Hebrew: glyphs vs. codepoints

From: Arno Schmitt (arno@zedat.fu-berlin.de)
Date: Sun May 30 1999 - 12:00:45 EDT


The five final forms of Hebrew consonants are just like the final
forms of most Arabic letters. They made it to Unicode codepoints
only because Hebrew has so few glyphs that the Israeli
Standardization body could place them all on a 7-bit block.
(For the exceptions ZWJ and ZWNJ were added. In Arabic there are
headers in dictionaries where all the letters of the first and
last word on the page are written in isolated form; other
exceptions are abbreviations, loan and dialect word.)
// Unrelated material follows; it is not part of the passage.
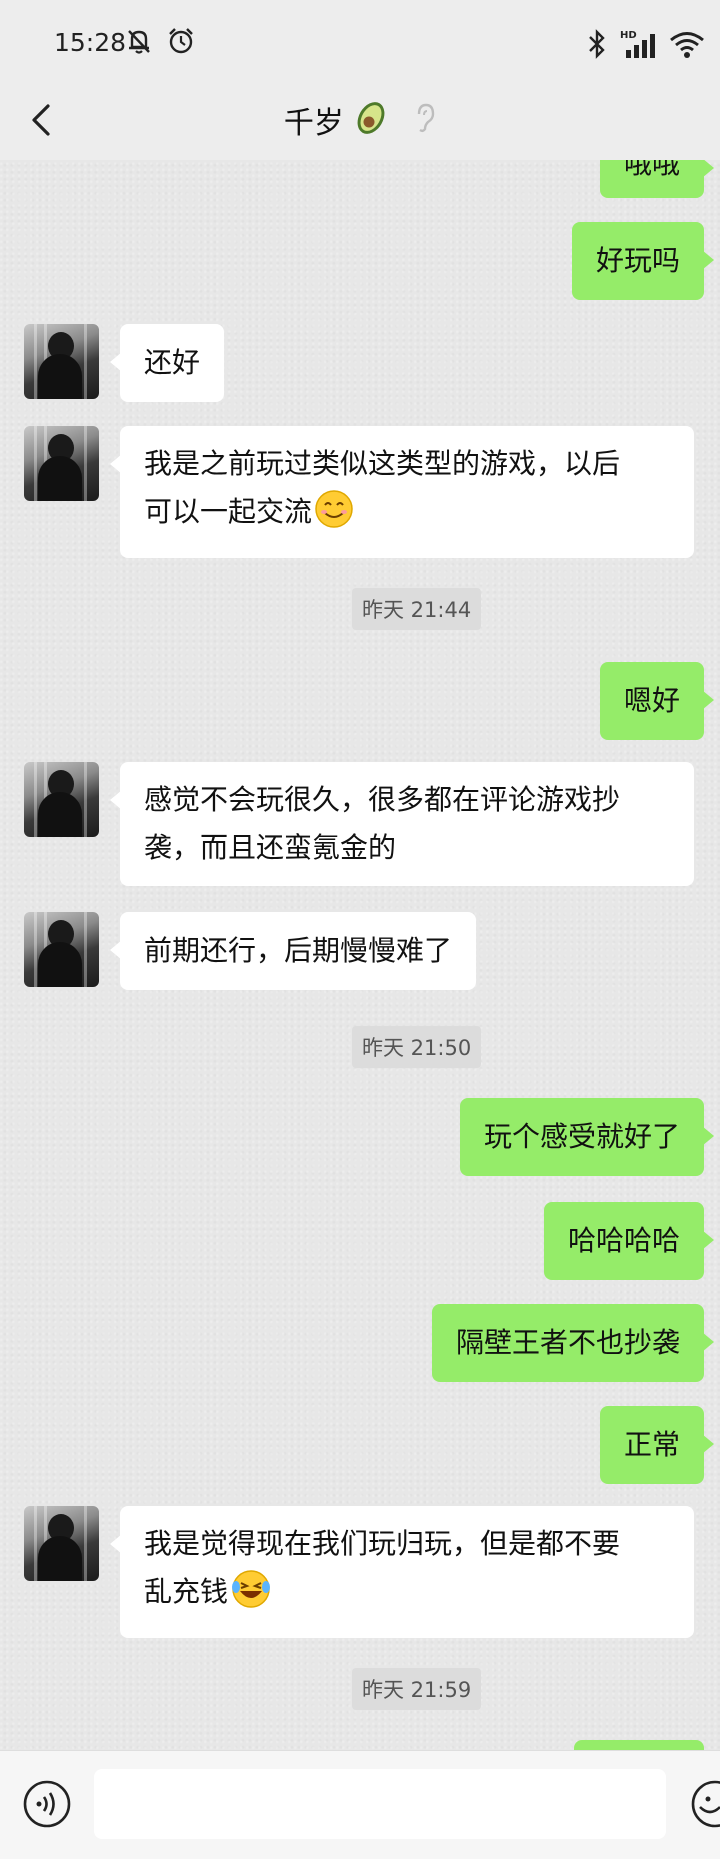 The height and width of the screenshot is (1859, 720). I want to click on message-text-line: 我是之前玩过类似这类型的游戏，以后, so click(382, 464).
But better five redundant letters than a missing one!
But, all "Unicode compiling" word processors mistake the block
0500 as a complete repertoire of Hebrew glyphs = the sign missing
in the block is not printable!
Hebrew has a holam to the right of a letter,
and a holam to the left of letter.
The difference between "(ma)tsot" (loafs of unleavened bread)
and "(mi)tswot" (obligations)
is the difference between right holam and left holam.
This occurs not only with waw, but with alef too,
cf. oax, otem, bo'i (with left holam)
and bo, rosh (with right holam).

I have no idea how many people have ever wondered why there is a
single free space in the middle of the Hebrew block: 05BA
There used to be both holams, 05B9 and 05BA.
This was simplified to one holam, because if the program know the
rules of Hebrew spelling well (rules like: sin, alef, waw
"attract" the holam that phonologically "belongs" to the preceding
consonant, shin "attracts" the holam that phonologically "belongs"
to the following consonant), and knows what the preceding and
following signs are, it finds the right form of (place for) holam.
But this is true of the five final shape of the consonants in
question as well.

I think we have to live with this inconsistency.
But there is no excuse for software developers,
- not to give us proper placing of the holam,
- not to provide us with proper shaping of Hebrew consonants (as
is done for Arabic and Indic scripts) - for thus to lazy to type
final forms where they regularly occur.